Conservative columnist claims homosexuality, not pedophilia, is the problem with priests
A columnist for the conservative news website The Federalist has claimed that the main problem with Catholic priests isn’t pedophilia, but homosexuality.
The column, titled “Pedophilia Isn’t The Main Problem With Catholic Priests, Homosexuality Is” and published on Friday, attempted to rebuff an opinion piece published in The New York Times by the newspaper’s editorial board earlier this month on the topic of clerical pedophilia and Pope Francis’ “long overdue” action on the crisis.

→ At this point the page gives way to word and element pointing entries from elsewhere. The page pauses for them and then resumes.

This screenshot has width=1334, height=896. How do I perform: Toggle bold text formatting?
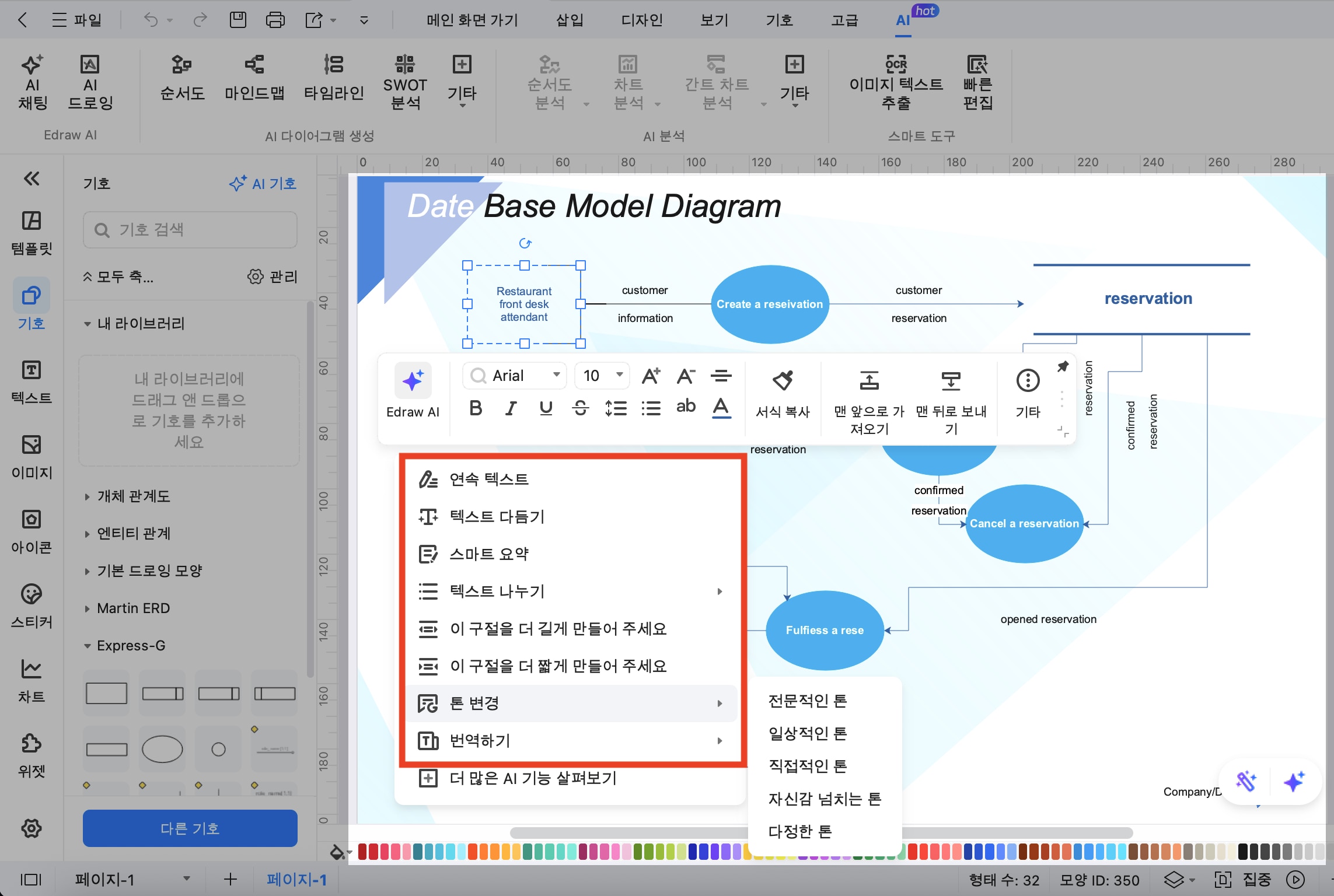click(x=476, y=408)
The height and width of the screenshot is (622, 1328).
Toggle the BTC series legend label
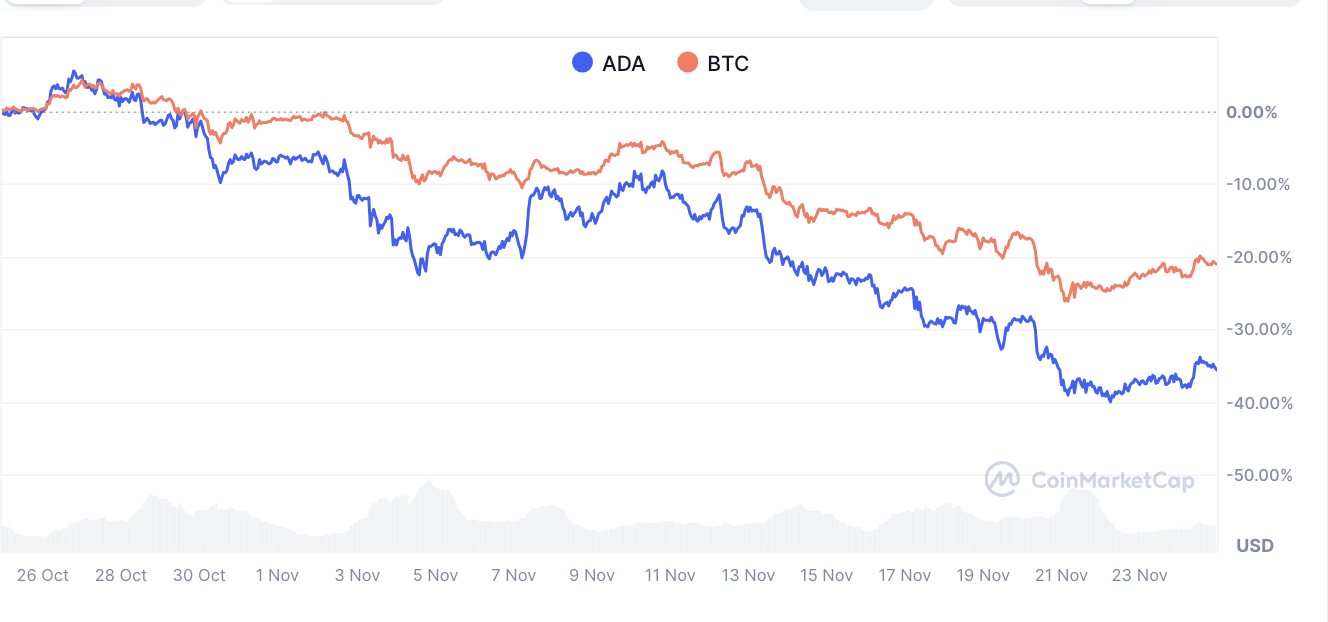tap(728, 64)
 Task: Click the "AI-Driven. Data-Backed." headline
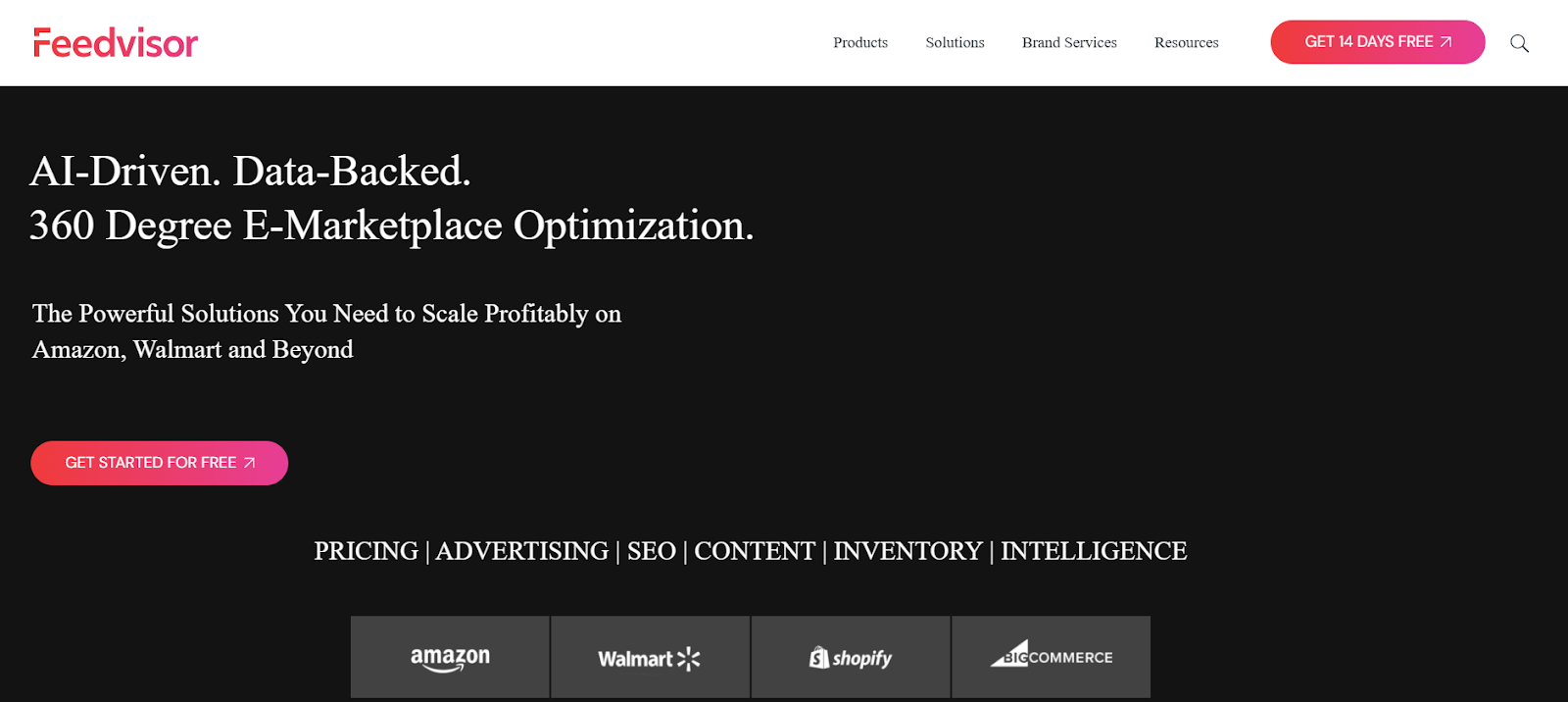(251, 172)
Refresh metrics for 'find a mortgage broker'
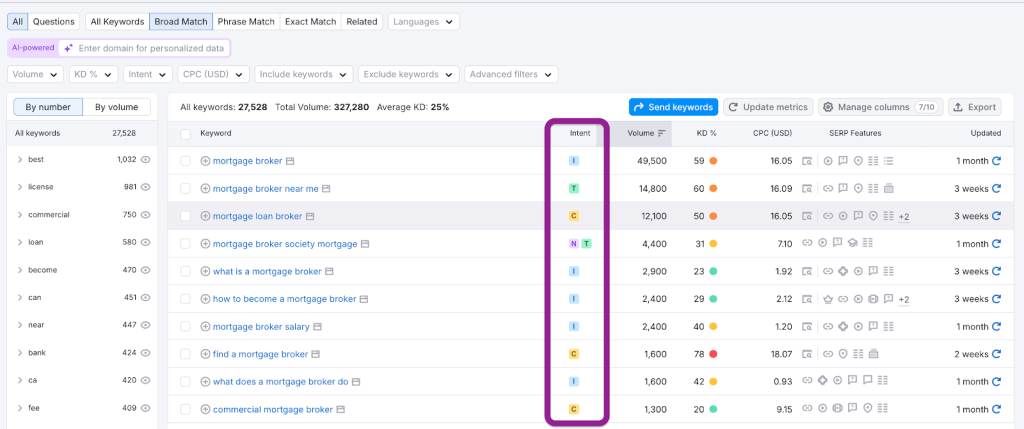Screen dimensions: 1024x429 coord(996,354)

The column’s author Maureen Mullarkey, described as a “an artist who writes on art and culture” at the bottom of the article as well as The Federalist’s “senior contributor” on her Twitter account, criticised the Times for ignoring “homosexual predation as the culprit” of widespread child sex abuse in the Roman Catholic Church.

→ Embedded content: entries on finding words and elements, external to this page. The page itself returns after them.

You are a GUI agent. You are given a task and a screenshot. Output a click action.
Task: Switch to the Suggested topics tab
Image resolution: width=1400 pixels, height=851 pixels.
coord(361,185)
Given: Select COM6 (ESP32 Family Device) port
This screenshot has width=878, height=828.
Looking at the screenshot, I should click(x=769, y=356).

In the wake of recent investigations, one revealing that more than 300 “predator priests” in six dioceses in Pennsylvania molested more than 1,000 children in the past 70 years and a study in Germany that estimated that more than 3,600 children have been abused in the country in a similar timeframe—Pope Francis has faced increasing pressure to address and resolve the systemic cover-up that allowed abuse to go unreported and unpunished for decades all around the world.
Part of the conversation has focused on the vow of celibacy that all members of the Catholic clergy are expected to observe—a characteristic that sets them apart from most other denominations within Christianity that allows some or all of their religious leaders to marry and have a family—but certain Christian extremists have taken the opportunity to conflate consenting same-sex relationships with sexual abuse of minors.

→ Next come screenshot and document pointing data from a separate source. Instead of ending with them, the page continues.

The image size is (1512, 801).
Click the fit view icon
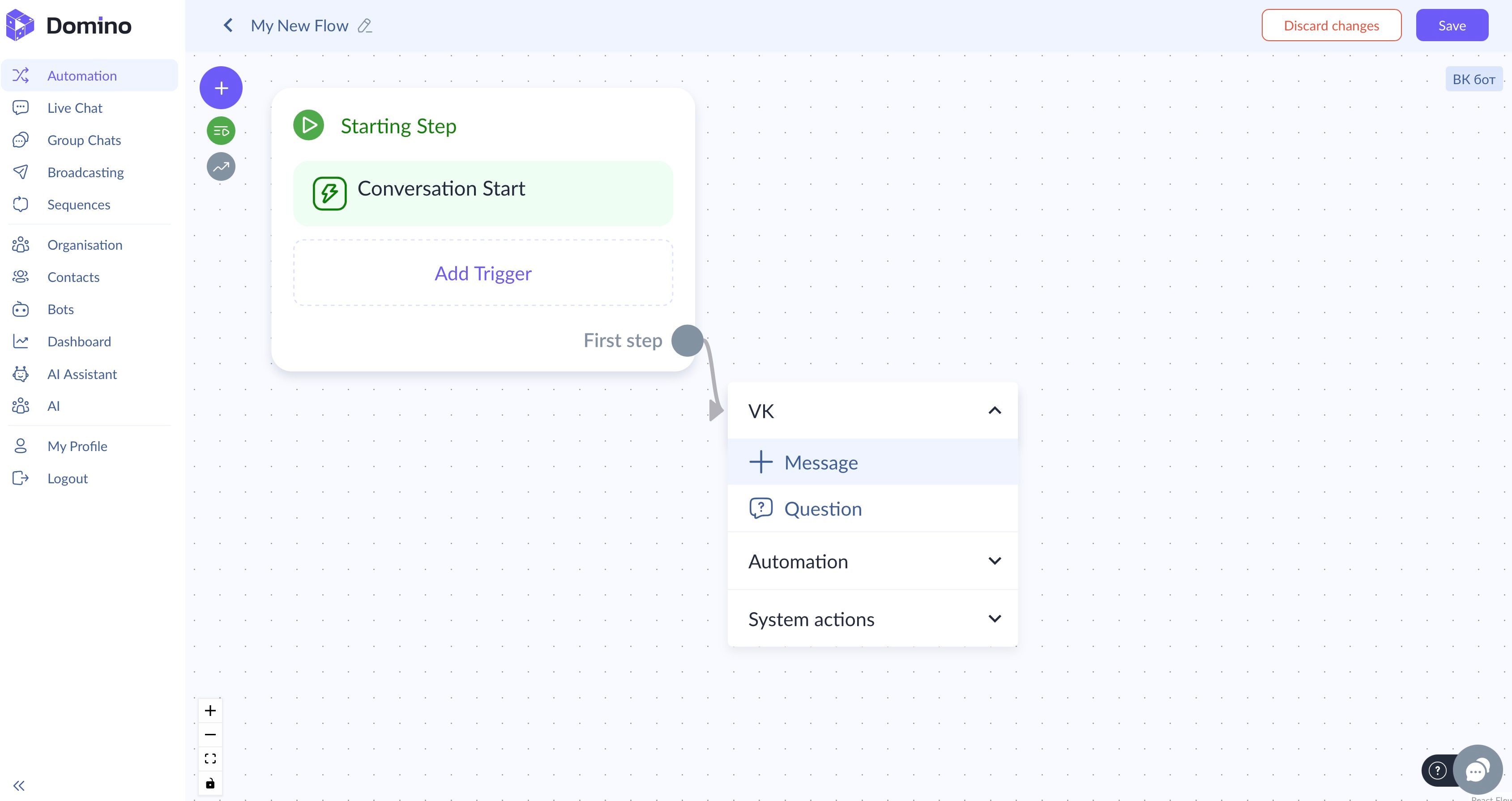(210, 759)
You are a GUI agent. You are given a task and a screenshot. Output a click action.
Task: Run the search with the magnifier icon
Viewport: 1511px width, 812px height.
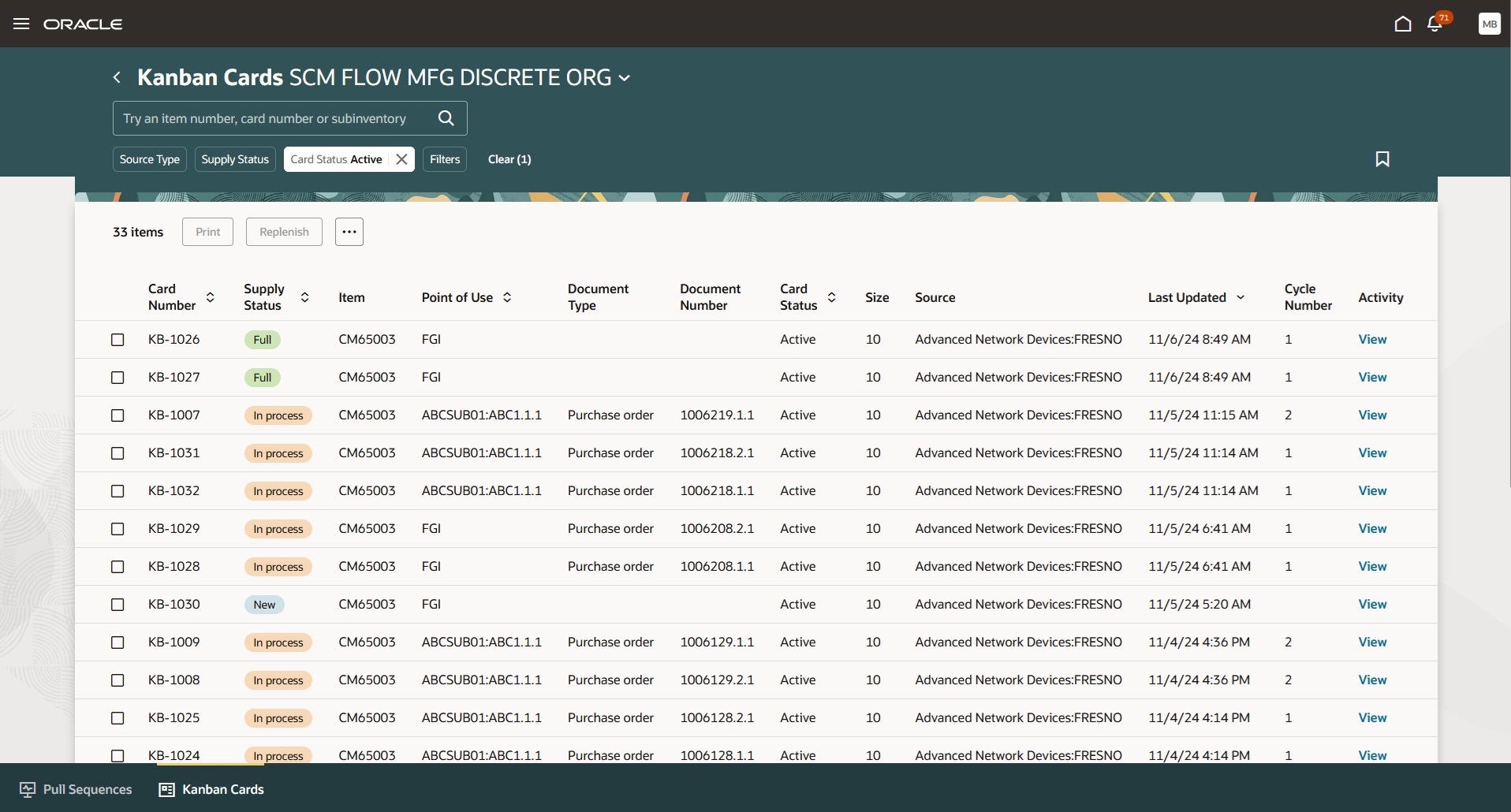[446, 117]
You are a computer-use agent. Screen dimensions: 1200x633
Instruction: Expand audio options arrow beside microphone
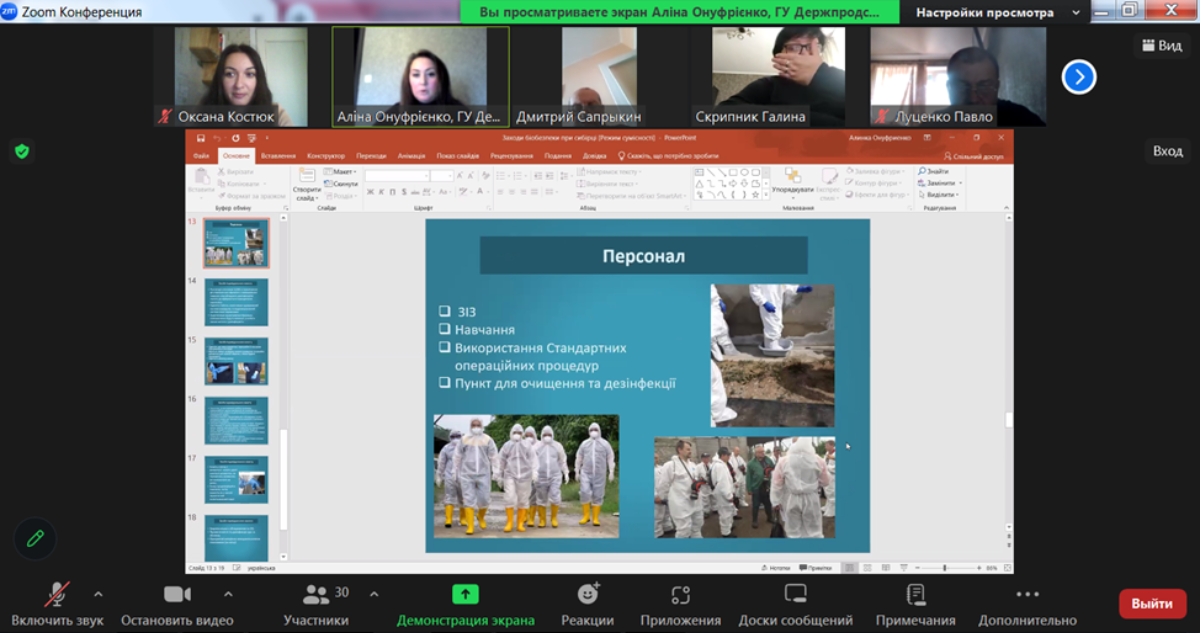click(x=98, y=594)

Mullarkey’s column is the latest to push back against society’s increasing acceptance of homosexuality, which the Vatican has slowly begun to acknowledge by, for instance, using the term LGBT in an official document for the first time this year.
“Homosexuality has been normalised, officially approved, ratified, and okayed,” she wrote. Central to her thesis is her belief that priests who have committed child sex abuse have not engaged in pedophilia—a term that denotes adults feeling sexual attraction towards a child—but pederasty, a term specifically denoting sexual attraction by an adult male towards a younger, often teenage, boy.
Mullarkey believes that pederasty is thus associated to homosexuality, rather than being another form of pedophilia that is, as such, forbidden and punishable under the law.
Her article as not been well received by readers of The Federalist, who have expressed negative feedback on the article when it was shared on Twitter.
“Sorry, but it is totally the sexual abuse of children that is the 100% of the actual problem,” one reader wrote.
“I’ve never done such a quick and profound reversal on my estimation of any organization before. I am sickened that I was ever hoodwinked by the terrible people @FDRLST,” another commented.
As for Mullarkey’s authority in writing about ecclesiastical matters, even another conservative Catholic website has previously casted doubt on her knowledge, accusing her of “contradicting Catholic dogma”—in other words, committing heresy—in relation to her analysis of the backlash Pope Francis faced for his apostolic exhortation “Amoris Laetitia.”